Published Sunday, November 1, 1998, in the San Jose Mercury News

Evolution of a movement

Environmental terrorism contrasts with maturing radicals

BY JULIA PRODIS SULEK
Mercury News Staff Writer

Climbing to the top of a redwood in the far reaches of Northern California
last year, Julia ``Butterfly'' Hill defied the lumber company intent upon
sawing the tree down. Today, nearly 11 months later, she still hasn't
touched ground.

The tranquil 24-year-old woman and the 200-foot tree she named ``Luna''
have become symbols of a new generation of Earth First!, the radical
environmental group once best known for pounding railroad spikes into trees
to break logging saws and pouring sand into bulldozer gas tanks, also known
as ``monkeywrenching.''

And while Earth First! has claimed in recent years to be shifting its
tactics away from sabotage to civil disobedience such as tree-sitting --
perhaps as a move toward the mainstream -- there are obviously people on
the fringes of environmental activism who have been unwilling to change
their methods.

Two weeks ago arsonists billing themselves as the Earth Liberation Front
ignited seven fires at the renowned Vail ski resort in Colorado. The
daring, middle-of-the-night fires, set along the 11,220-foot mountaintop,
caused $12 million in damage, including the destruction of the landmark Two
Elk Lodge.

As tactics go, it stands to reason that the move from sabotage to arson is
not that distant. But the evolution of the radical environmental movement
-- and whether or not the fringes are linked to a moving center -- is
shrouded, as if by North Coast fog. With the Vail culprits still on the
loose, Colorado Gov. Roy Romer quickly branded the fires environmental
terrorism.

Maybe so, said Earth First!, but it wasn't them.

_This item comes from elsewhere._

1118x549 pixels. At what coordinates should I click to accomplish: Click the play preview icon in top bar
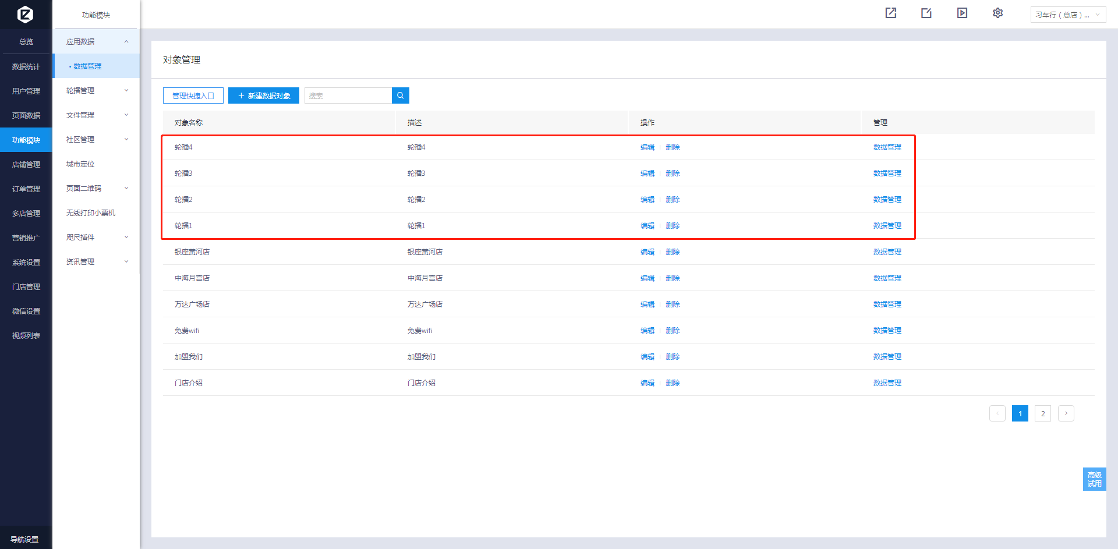(x=962, y=13)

However, Ron Arnold, director of the Center for the Defense of Free
Enterprise, a property rights activist group in Bellevue, Wash., claims
Earth First! and the Earth Liberation Front are one and the same.

``The `innocent' mainstreamers very likely are the same people going out
and doing the crime,'' Arnold said in an interview.

Earth First! dismissed Arnold's view as ``delusional.''

Over the past two decades, Earth First! has transformed itself, said Lacey
Phillabaum, a 23-year-old editor of the Earth First! Journal in Eugene,
Ore.

``In the '80s, a lot of Earth Firsters were engaged in sabotage as a sort
of last resort,'' she said. ``In the 1990s, the trend has been much more
to engage in non-violent civil disobedience. Monkeywrenching was the
tactic that people thought worked then, and this is the tactic that people
see as working now.''

Past incidents

Even so, the current decade has witnessed plenty of destruction in the name
of the environment, including some spectacular examples in this region.

On Earth Day, 1990, an organization calling itself the Earth Night Action
Group toppled high-voltage transmission lines coming from the Pacific Gas &
Electric plant at Moss Landing and knocked out power to most of Santa Cruz
County for two days.

Two years ago, a hotel under construction that blocked ocean views near
Half Moon Bay was torched. Neighbors cheered, sipped champagne and watched
it burn.

Neither attack was blamed on Earth First!.

But since the earliest days of Earth First!, the group has been divided
over the value of sabotage, Phillabaum said. And while monkeywrenching got
the most publicity, Earth First! has always been engaged in theatrical acts
of civil disobedience.

Peg Millett, who at age 44 is one of the oldest Earth Firsters still
involved in the movement, has done both. It was her act of sabotage on a
summer night in 1989 that caused the first major rift in Earth First! and
brought a forced re-examination by the group.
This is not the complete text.